They all seemed quite as usual, however, when he saw them in the common room, and he thought he could finally just pretend the whole thing had never happened and hope to forget about it. Unfortunately, it was all he could think about.

The image flashed into his mind again, the bit of satin Bilius had given her for Christmas, and a wash of anger went through him. Bilius had apparently thought it was a great joke. For the first time in his life, Arthur had truly wanted to do his brother a serious injury. The jealousy that had come over him, dark and savage, when he saw the negligee and knew another man had given it to her, had surprised him. He'd been jealous before, before they'd started going out and he'd known about her fancy for Thad Peabody, but it was nothing compared to this. Knowing it had come from his brother only made it worse. He wanted to rip Bilius limb from limb.

He didn't think Bilius understood exactly what Molly meant to him, or he would never have played such a joke on her – and on Arthur, since he knew the negligee had been intended for his embarrassment as much as Molly's.

Perhaps Bilius did understand, but had still thought it a good joke. His brother was completely clueless sometimes, and an unmitigated ass. And he had a twisted sense of humour. Constantine had remarked before going home with his wife and son, “Well, we always knew Bilius was an idiot. Remember what he did with the flowers at Hector's wedding?”

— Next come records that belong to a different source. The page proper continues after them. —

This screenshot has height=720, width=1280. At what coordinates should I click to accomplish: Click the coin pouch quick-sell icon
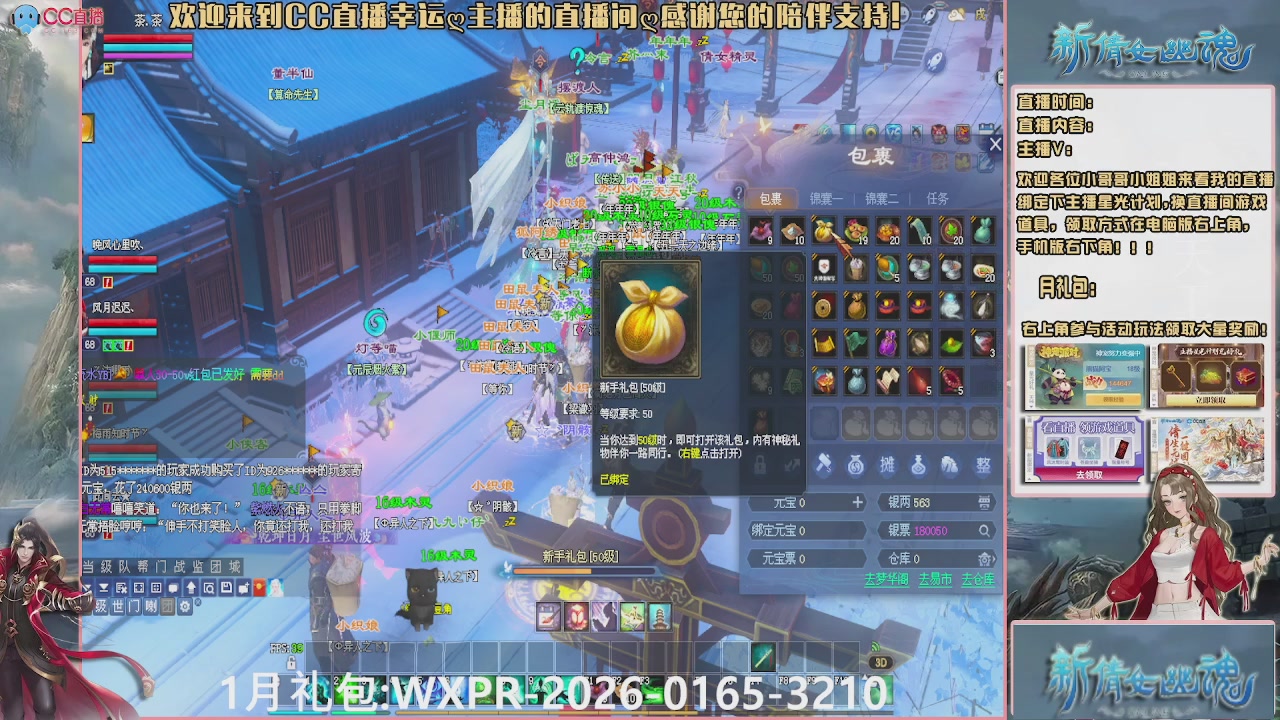855,465
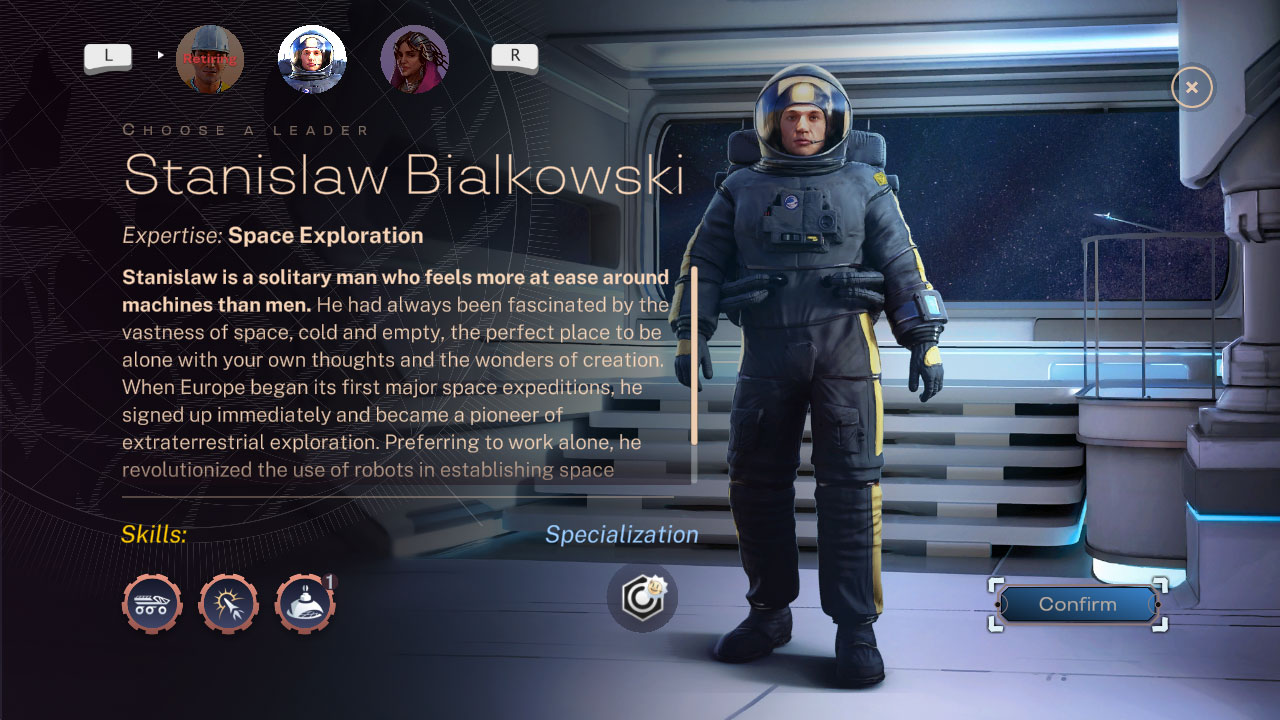Confirm Stanislaw Bialkowski as leader

[x=1077, y=604]
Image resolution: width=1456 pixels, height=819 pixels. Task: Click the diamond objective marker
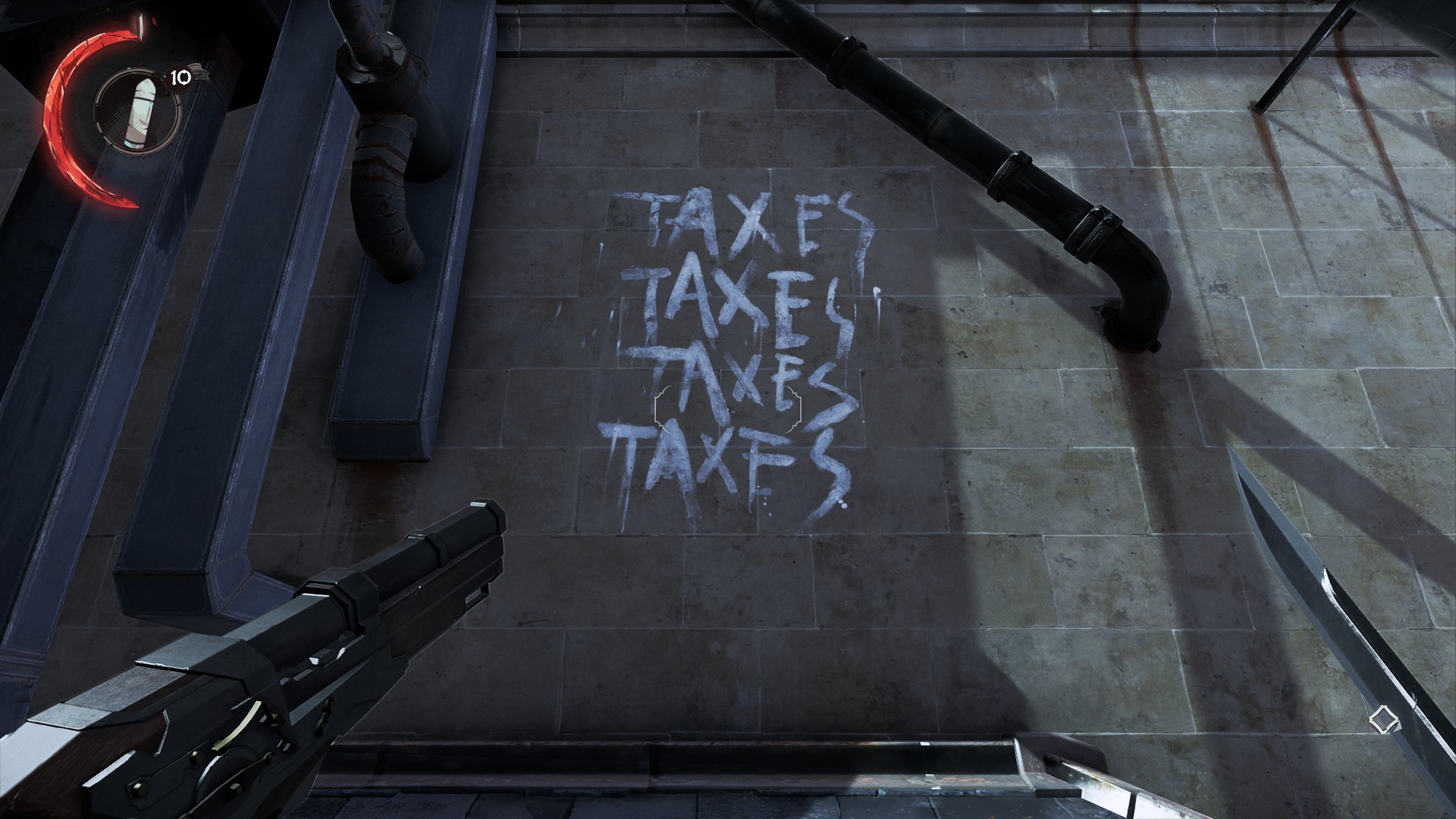pyautogui.click(x=1381, y=719)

All Arthur knew was that the next time Molly received such a gift, it would come from him. And he would kill his brother if he played such a trick on her again. The look on her face...

He shook off these thoughts and went down to breakfast. Reid and Cecilia were at the far end of the Gryffindor table, feeding each other toast soldiers and giggling obnoxiously, so he went down a ways and sat in a clear spot. Petula joined him shortly, blanching as she passed Reid and Cecilia.

“I think I've lost my appetite,” she said, nodding at them, but began filling her plate anyway.

Molly and Hattie were down next, and he could tell by Hattie's face that Molly had told her, at least. Why did girls have to talk about everything to their friends?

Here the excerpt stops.